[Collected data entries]
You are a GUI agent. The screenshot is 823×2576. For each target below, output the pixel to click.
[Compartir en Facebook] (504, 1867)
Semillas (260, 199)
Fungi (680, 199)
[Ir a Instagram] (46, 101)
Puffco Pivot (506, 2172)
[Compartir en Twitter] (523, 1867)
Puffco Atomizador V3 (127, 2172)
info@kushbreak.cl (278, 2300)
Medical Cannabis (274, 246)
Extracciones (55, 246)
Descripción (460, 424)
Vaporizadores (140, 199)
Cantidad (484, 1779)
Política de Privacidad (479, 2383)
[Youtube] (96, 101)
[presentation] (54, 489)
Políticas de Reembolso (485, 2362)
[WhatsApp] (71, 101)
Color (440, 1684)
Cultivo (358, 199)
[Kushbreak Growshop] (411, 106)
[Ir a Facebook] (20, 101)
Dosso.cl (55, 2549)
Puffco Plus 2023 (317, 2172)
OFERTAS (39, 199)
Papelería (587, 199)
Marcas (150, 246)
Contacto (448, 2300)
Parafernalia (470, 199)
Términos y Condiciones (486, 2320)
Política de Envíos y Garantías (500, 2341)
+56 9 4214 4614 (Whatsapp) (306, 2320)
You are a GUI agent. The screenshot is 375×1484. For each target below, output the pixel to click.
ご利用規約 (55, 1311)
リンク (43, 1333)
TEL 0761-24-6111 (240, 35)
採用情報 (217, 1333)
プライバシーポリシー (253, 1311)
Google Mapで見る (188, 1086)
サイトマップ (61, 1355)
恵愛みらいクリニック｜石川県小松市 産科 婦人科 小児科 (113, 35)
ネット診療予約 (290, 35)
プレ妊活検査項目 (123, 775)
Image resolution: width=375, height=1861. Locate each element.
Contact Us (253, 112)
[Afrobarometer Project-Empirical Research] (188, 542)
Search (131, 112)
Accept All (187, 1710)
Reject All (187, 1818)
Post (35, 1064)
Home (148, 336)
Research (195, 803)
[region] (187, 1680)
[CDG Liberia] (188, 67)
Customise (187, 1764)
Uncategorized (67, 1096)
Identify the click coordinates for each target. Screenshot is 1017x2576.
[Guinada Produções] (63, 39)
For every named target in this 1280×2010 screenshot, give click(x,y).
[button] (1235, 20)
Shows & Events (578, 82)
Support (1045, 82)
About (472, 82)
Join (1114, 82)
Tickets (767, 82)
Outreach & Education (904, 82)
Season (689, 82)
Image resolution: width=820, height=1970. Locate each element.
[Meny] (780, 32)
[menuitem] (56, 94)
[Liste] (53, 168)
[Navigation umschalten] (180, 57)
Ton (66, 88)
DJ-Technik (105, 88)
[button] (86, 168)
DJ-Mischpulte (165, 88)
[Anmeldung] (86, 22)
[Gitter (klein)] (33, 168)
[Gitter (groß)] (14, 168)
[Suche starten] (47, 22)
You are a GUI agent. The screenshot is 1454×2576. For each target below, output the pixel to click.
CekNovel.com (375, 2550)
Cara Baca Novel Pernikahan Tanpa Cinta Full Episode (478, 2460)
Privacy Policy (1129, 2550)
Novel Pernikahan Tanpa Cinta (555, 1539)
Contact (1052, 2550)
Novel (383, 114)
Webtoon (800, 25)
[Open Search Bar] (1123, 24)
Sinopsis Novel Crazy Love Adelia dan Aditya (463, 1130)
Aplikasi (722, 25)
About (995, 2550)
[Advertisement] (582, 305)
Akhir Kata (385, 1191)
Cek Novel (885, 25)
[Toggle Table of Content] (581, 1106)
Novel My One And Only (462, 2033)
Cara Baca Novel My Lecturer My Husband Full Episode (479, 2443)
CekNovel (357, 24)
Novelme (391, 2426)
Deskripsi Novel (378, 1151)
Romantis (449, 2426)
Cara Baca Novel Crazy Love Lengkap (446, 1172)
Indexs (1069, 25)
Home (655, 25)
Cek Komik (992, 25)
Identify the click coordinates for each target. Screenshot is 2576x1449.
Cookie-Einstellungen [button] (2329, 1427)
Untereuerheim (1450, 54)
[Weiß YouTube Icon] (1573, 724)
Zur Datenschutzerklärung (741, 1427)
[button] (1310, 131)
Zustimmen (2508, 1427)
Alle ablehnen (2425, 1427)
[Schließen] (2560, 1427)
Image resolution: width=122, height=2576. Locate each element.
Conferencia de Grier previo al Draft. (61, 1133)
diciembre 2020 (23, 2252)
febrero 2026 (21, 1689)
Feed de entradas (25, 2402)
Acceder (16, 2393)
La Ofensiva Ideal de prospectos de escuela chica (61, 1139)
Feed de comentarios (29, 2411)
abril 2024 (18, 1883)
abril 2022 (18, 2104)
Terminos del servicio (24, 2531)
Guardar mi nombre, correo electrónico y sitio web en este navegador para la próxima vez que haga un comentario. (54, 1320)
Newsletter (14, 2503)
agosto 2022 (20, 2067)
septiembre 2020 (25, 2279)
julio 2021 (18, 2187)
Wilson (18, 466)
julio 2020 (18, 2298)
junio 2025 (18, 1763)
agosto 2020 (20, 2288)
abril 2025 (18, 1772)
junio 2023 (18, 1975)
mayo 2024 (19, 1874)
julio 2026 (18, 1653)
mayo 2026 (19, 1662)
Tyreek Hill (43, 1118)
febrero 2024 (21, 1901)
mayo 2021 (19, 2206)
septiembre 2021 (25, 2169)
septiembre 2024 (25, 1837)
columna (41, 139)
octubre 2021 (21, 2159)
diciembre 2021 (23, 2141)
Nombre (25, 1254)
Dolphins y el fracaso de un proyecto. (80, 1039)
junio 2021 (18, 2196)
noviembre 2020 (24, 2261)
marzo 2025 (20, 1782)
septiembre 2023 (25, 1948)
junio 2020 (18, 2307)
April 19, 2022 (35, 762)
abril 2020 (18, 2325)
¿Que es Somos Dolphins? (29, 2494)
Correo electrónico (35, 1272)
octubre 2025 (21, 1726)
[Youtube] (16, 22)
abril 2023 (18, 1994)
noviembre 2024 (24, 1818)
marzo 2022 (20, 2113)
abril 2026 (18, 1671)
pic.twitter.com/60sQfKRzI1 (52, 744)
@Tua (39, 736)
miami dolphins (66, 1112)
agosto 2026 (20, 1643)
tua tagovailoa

- PROBLEM DESCRIPTION -
Set down precisely the lines above between the line holding "Papelería (587, 199)" and the line holding "プライバシーポリシー (253, 1311)", inclusive, and nothing beyond them.

- SOLUTION -
Papelería (587, 199)
Marcas (150, 246)
Contacto (448, 2300)
Parafernalia (470, 199)
Términos y Condiciones (486, 2320)
Política de Envíos y Garantías (500, 2341)
+56 9 4214 4614 (Whatsapp) (306, 2320)
You are a GUI agent. The screenshot is 375×1484. For each target below, output the pixel to click.
ご利用規約 (55, 1311)
リンク (43, 1333)
TEL 0761-24-6111 (240, 35)
採用情報 (217, 1333)
プライバシーポリシー (253, 1311)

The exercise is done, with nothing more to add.